Data provided Block Start
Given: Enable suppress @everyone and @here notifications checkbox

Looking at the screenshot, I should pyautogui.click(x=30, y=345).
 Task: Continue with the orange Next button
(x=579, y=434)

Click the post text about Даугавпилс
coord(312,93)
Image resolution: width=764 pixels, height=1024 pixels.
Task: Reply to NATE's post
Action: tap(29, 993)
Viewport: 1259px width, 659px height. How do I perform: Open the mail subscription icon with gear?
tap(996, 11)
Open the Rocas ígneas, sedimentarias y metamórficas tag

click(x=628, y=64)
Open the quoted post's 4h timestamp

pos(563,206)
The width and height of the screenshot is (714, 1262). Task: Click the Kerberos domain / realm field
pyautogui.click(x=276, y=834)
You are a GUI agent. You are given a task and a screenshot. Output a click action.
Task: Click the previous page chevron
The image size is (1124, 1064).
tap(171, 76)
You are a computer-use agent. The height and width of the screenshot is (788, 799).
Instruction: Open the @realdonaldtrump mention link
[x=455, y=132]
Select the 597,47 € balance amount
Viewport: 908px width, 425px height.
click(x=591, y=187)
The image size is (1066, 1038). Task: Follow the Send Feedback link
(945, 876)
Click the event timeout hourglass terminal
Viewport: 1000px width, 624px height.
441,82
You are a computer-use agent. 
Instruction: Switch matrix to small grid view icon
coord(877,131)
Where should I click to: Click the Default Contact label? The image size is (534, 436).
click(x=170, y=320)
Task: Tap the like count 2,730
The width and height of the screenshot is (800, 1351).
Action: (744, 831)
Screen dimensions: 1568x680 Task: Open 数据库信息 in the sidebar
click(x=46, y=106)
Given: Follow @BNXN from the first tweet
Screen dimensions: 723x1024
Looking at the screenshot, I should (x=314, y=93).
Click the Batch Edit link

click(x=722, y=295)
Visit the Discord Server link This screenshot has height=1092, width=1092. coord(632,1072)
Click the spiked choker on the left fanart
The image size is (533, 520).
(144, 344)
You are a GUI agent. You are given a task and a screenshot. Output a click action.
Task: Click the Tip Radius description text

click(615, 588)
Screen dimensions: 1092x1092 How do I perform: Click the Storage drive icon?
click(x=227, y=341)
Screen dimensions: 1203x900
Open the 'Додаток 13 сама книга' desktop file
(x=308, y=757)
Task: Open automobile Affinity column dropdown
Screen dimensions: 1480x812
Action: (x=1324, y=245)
Data provided Block End
**Exercise goal**
Each line above is to be reproduced exactly. Leave none out.

**Written solution**
Given: Enable suppress @everyone and @here notifications checkbox

Looking at the screenshot, I should pyautogui.click(x=30, y=345).
 Task: Continue with the orange Next button
(x=579, y=434)

Click the post text about Даугавпилс
coord(312,93)
Image resolution: width=764 pixels, height=1024 pixels.
Task: Reply to NATE's post
Action: tap(29, 993)
Viewport: 1259px width, 659px height. How do I perform: Open the mail subscription icon with gear?
tap(996, 11)
Open the Rocas ígneas, sedimentarias y metamórficas tag

click(x=628, y=64)
Open the quoted post's 4h timestamp

pos(563,206)
The width and height of the screenshot is (714, 1262). Task: Click the Kerberos domain / realm field
pyautogui.click(x=276, y=834)
You are a GUI agent. You are given a task and a screenshot. Output a click action.
Task: Click the previous page chevron
The image size is (1124, 1064).
tap(171, 76)
You are a computer-use agent. The height and width of the screenshot is (788, 799).
Instruction: Open the @realdonaldtrump mention link
[x=455, y=132]
Select the 597,47 € balance amount
Viewport: 908px width, 425px height.
click(x=591, y=187)
The image size is (1066, 1038). Task: Follow the Send Feedback link
(945, 876)
Click the event timeout hourglass terminal
Viewport: 1000px width, 624px height.
441,82
You are a computer-use agent. 
Instruction: Switch matrix to small grid view icon
coord(877,131)
Where should I click to: Click the Default Contact label? The image size is (534, 436).
click(x=170, y=320)
Task: Tap the like count 2,730
The width and height of the screenshot is (800, 1351).
Action: (744, 831)
Screen dimensions: 1568x680 Task: Open 数据库信息 in the sidebar
click(x=46, y=106)
Given: Follow @BNXN from the first tweet
Screen dimensions: 723x1024
Looking at the screenshot, I should (x=314, y=93).
Click the Batch Edit link

click(x=722, y=295)
Visit the Discord Server link This screenshot has height=1092, width=1092. coord(632,1072)
Click the spiked choker on the left fanart
The image size is (533, 520).
(144, 344)
You are a GUI agent. You are given a task and a screenshot. Output a click action.
Task: Click the Tip Radius description text

click(615, 588)
Screen dimensions: 1092x1092 How do I perform: Click the Storage drive icon?
click(x=227, y=341)
Screen dimensions: 1203x900
Open the 'Додаток 13 сама книга' desktop file
(x=308, y=757)
Task: Open automobile Affinity column dropdown
Screen dimensions: 1480x812
Action: (x=1324, y=245)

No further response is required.